▶ Brief: Look through the data below and extract, unchanged, the lines from the one that contains "You are a computer-use agent." to the one that contains "Given: Click Restore", both included.

▶ Record excerpts:

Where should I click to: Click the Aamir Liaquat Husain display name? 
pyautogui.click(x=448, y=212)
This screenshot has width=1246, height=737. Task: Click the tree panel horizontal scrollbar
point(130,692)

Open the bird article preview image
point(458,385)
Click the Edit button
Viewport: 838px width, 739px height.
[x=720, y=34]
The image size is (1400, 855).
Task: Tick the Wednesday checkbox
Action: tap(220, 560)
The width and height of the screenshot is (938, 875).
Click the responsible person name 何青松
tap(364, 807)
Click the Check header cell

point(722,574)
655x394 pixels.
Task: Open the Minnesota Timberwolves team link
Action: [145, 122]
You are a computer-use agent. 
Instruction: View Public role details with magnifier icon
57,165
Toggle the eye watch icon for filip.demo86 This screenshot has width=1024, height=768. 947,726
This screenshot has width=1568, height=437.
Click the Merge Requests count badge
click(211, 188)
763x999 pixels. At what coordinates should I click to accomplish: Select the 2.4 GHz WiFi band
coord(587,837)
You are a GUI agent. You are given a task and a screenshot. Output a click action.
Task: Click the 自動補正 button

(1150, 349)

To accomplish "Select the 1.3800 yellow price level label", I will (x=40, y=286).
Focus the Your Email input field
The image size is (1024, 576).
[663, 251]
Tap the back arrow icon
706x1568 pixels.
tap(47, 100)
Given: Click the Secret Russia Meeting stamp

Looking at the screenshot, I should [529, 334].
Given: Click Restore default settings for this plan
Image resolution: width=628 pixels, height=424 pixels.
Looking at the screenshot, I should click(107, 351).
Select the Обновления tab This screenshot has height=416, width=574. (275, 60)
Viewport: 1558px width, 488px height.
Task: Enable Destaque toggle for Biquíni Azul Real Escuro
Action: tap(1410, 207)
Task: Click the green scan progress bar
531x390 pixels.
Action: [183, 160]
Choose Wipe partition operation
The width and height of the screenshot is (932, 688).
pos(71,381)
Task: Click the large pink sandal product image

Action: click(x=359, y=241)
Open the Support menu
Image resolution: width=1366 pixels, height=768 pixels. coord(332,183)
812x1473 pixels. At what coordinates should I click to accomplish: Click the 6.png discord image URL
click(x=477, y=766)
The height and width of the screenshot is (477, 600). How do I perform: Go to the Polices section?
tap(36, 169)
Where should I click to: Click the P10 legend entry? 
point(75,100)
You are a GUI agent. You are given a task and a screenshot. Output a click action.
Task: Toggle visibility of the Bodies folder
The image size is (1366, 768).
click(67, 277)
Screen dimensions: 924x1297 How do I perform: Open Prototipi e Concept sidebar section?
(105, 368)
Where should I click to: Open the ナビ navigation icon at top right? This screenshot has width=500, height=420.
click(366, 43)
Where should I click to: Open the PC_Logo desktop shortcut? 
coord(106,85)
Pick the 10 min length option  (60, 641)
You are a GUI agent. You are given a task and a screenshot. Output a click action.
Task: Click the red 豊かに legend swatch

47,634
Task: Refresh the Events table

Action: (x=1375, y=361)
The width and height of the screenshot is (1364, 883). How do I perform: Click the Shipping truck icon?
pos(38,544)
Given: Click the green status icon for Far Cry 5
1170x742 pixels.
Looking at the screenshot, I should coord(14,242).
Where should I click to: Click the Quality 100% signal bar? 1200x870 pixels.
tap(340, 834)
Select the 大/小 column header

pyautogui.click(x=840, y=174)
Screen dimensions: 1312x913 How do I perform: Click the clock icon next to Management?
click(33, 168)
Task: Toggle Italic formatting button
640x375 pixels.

▶ Solution to this exercise:
You are a computer-use agent. 
Instruction: View Public role details with magnifier icon
57,165
Toggle the eye watch icon for filip.demo86 This screenshot has width=1024, height=768. 947,726
This screenshot has width=1568, height=437.
Click the Merge Requests count badge
click(211, 188)
763x999 pixels. At what coordinates should I click to accomplish: Select the 2.4 GHz WiFi band
coord(587,837)
You are a GUI agent. You are given a task and a screenshot. Output a click action.
Task: Click the 自動補正 button

(1150, 349)

To accomplish "Select the 1.3800 yellow price level label", I will (x=40, y=286).
Focus the Your Email input field
The image size is (1024, 576).
[663, 251]
Tap the back arrow icon
706x1568 pixels.
tap(47, 100)
Given: Click the Secret Russia Meeting stamp

Looking at the screenshot, I should [529, 334].
Given: Click Restore default settings for this plan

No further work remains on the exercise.